Why We Added a Statistical Model

Classical statistical models for time series — ARIMA variants, GARCH for volatility, exponential smoothing — have a property that neural networks lack: they are interpretable and explicitly encode assumptions about how the series behaves. An ARIMA model assumes stationarity and linear structure. A GARCH model explicitly models volatility clustering.

These assumptions are wrong for many stocks most of the time. But they are right for some stocks some of the time — particularly in low-volatility, slow-moving, large-cap names that exhibit relatively stable autocorrelation patterns over short horizons.

Our hypothesis was that a statistical model family would be complementary to our deep learning family — getting the cases right that the LSTM model gets wrong, and vice versa. The ensemble of the two would be more stable than either alone.

How the Deep Learning Family Works

Our primary deep learning model is a stacked LSTM with attention. It takes a rolling 60-day window of daily features as input: open, high, low, close, adjusted close, volume, and several derived features including RSI, MACD signal line, Bollinger Band position, and a market-relative return (stock return minus SPY return on the same day).

The output is a probability distribution over the next day's return, from which we derive the predicted direction, magnitude estimate, and confidence score. The model is retrained quarterly on the most recent 5 years of data for each stock, and fine-tuned weekly on the most recent 90 days.

We use dropout at training time for regularisation, and we apply Monte Carlo dropout at inference time — running 50 forward passes with dropout active and averaging the outputs — to generate a calibrated uncertainty estimate rather than a single point prediction. This uncertainty estimate feeds directly into the forecast band width and the confidence score you see on the platform.

How the Statistical Family Works

The statistical family runs in parallel on the same input data but uses a fundamentally different approach. For each stock, we fit an ARIMA(p,d,q) model using auto-selection of the order parameters via the AIC criterion. We pair this with an EGARCH volatility model to get a conditional variance estimate for the forecast horizon.

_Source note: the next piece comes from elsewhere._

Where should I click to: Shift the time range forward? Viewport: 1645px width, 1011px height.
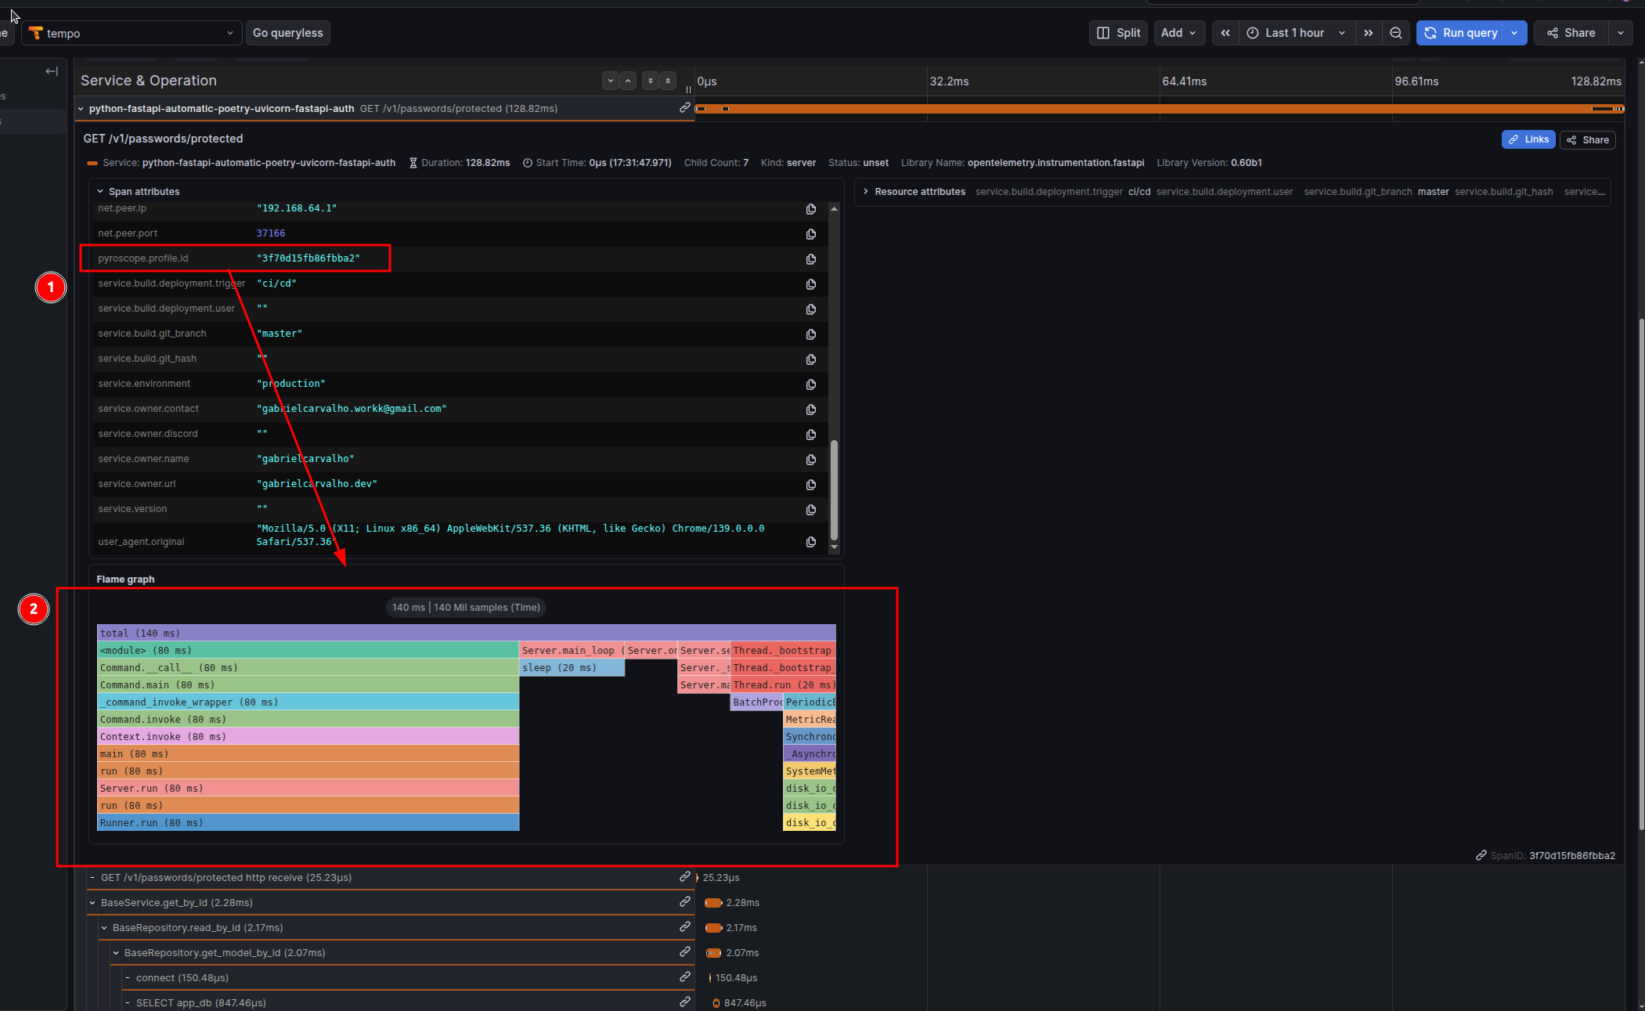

The statistical model outputs a point forecast and a prediction interval based on the fitted distribution. Where the deep learning model learns complex non-linear patterns from a high-dimensional feature set, the statistical model assumes a simpler linear structure in the return series and uses a principled probabilistic framework to generate its confidence interval.

The Ensemble Mechanism

We combine the two model families using a weighted average. The weights are not fixed — they are dynamically adjusted based on each model's recent accuracy on the specific stock being forecast. A model that has been performing well on a stock over the last 30 days gets a higher weight.

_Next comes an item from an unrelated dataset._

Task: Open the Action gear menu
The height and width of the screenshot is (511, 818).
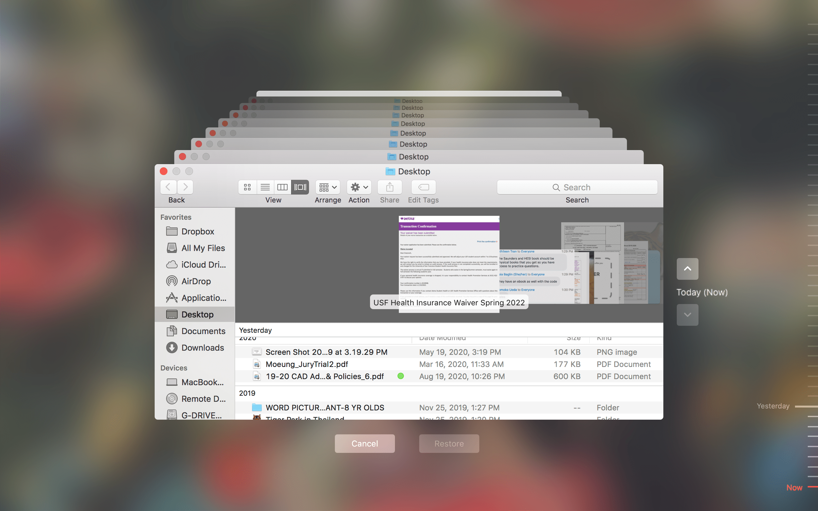Action: point(359,187)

Concretely, we track the 30-day rolling Met/Beat rate for each model family on each stock separately. The weight assigned to each model is proportional to its recent Met/Beat rate, with a floor of 0.2 to ensure neither model is completely discarded.

The final forecast direction is the weighted average of the two directional predictions. The final band is computed from the weighted combination of the two uncertainty estimates. The confidence score is derived from the agreement between the two models: when both models predict the same direction with high individual confidence, the ensemble confidence is high. When they disagree, confidence is low — even if each model is individually confident.

What We Learned

The most important finding from building this dual-model architecture is that model disagreement is itself a signal. When our deep learning and statistical models disagree on a stock, the Met/Beat rate on that stock drops significantly — regardless of which model turns out to be right. A disagreement means the stock's near-term behavior is genuinely uncertain, and the ensemble confidence score correctly reflects that.

The stocks where both models consistently agree are the highest-confidence, highest-accuracy stocks on the platform. You can identify these on the dashboard: they are the stocks in our Bullseye picks and Hall of Fame, where sustained high accuracy reflects sustained model agreement over many trading days.

We are continuing to add new model families to the ensemble. A transformer-based architecture trained on tick data is currently in internal testing. As we add more models, the ensemble becomes more robust — any single model's failure mode is increasingly unlikely to be shared by all other models simultaneously.

OptiHedge forecasts are for informational purposes only and do not constitute financial advice. Past model performance does not guarantee future results.